Les nouvelles découvertes sont replacées dans le contexte par le rappel des grandes questions posées dans cette controverse. De nombreuses autres études sont intégrées à cette analyse, proposant au lecteur une revue des connaissances actuelles sur un large cadre temporel : de la sortie d’Afrique des premiers hommes modernes jusqu’à la transition vers l’agriculture il y a 8000 ans.
Les résultats de l’étude de Posth montrent la présence d’une nouvelle branche de l’haplotype M (noté ici M0) chez 3 individus au Paléolithique supérieur d’Europe.
Deux hypothèses pour M et N :
1. M et N apparaissent et se dispersent ensemble (Mellars et al., 2013)
2. M apparait plus tard et n’est pas présent lors de la première dispersion
(basée sur une estimation d’âge pour N et R qui seraient plus vieux que M et sur le fait que N et R sont distribués globalement hors d’Afrique alors que M est presque absent d’Europe (Richards et al., 2000)).

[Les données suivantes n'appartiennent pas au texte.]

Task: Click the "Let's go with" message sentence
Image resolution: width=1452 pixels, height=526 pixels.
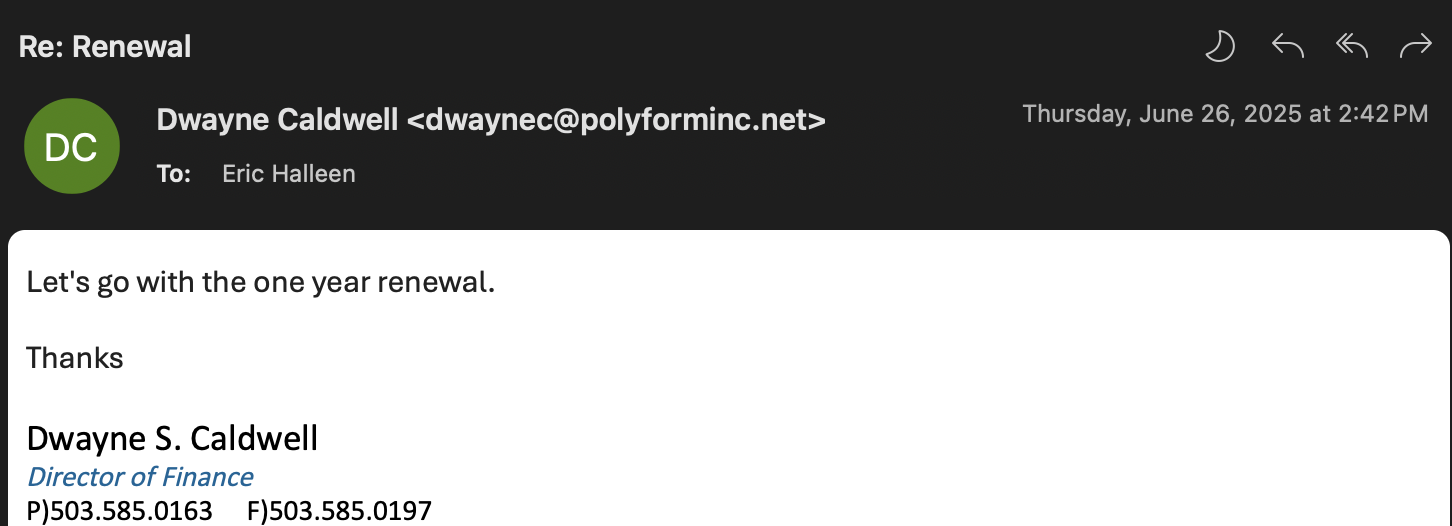Action: click(260, 282)
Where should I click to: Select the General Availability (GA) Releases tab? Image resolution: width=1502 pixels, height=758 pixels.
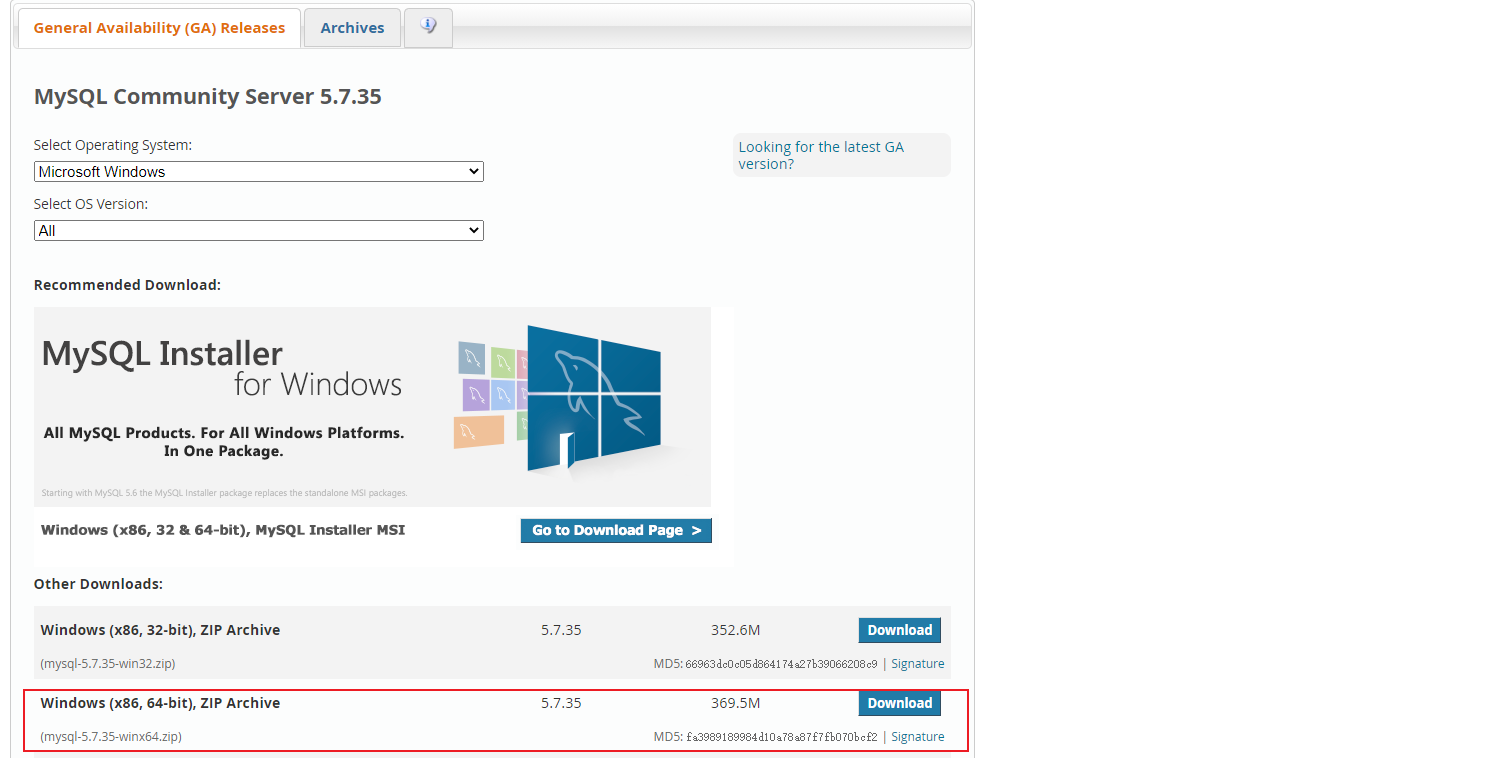(x=158, y=27)
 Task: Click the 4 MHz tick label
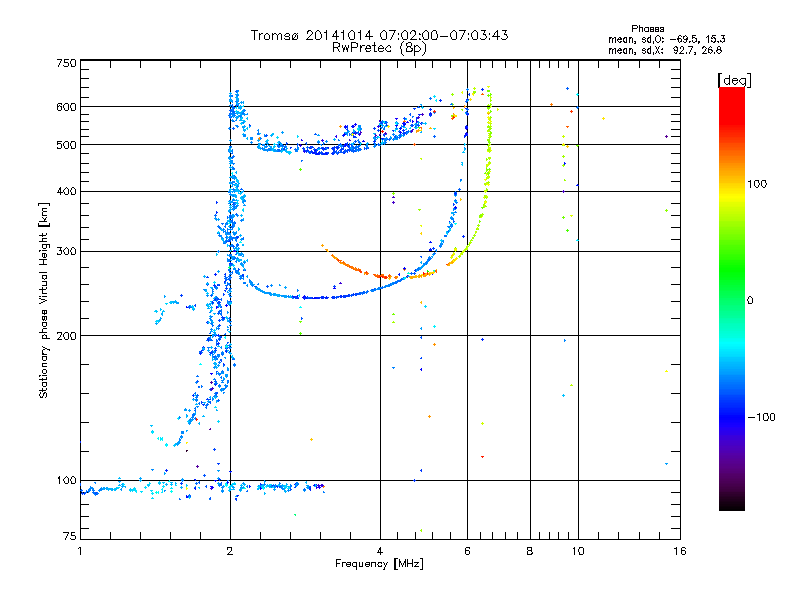380,551
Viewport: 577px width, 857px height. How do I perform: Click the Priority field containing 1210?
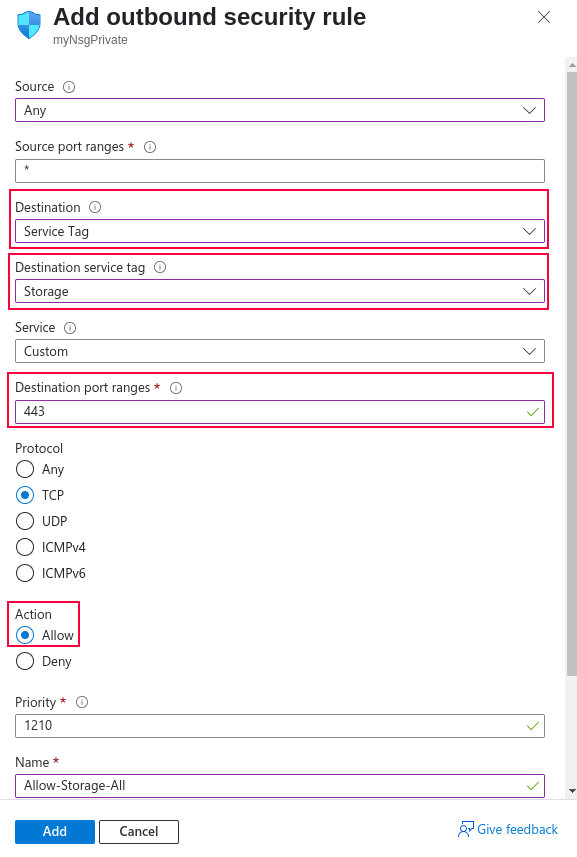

Posth et ses collègues montrent que M et N ont le même âge (environ 50 000 ans) par la découverte de M0 en Europe. Ce qui sous-entend une dispersion à la fois dans l'Eurasie de l'Ouest et de l'Est au même moment, après environ 55 mille ans (1).
Cette découverte s’accorde avec la distribution d’une autre branche de M, M1 uniquement présente en Afrique du Nord et de l’Est (Olivieri et al., 2006) dont l’ancêtre eurasiatique pourrait être M0 (35-27 milles ans).
M1 et M0 sont les seuls représentants de M dans leur contexte géographique, on en retrouve beaucoup plus en Inde (Mellars et al., 2013). Cela suggère, en plus de l’hypothèse 1, une dispersion de M0 d'Asie occidentale, en parallèle avec M1 (Figure 1) et, plus tard, une propagation de M0 (avec l'haplogroupe U5) en Europe et M1 (avec l'haplogroupe U6) en Afrique du Nord (Figure 1).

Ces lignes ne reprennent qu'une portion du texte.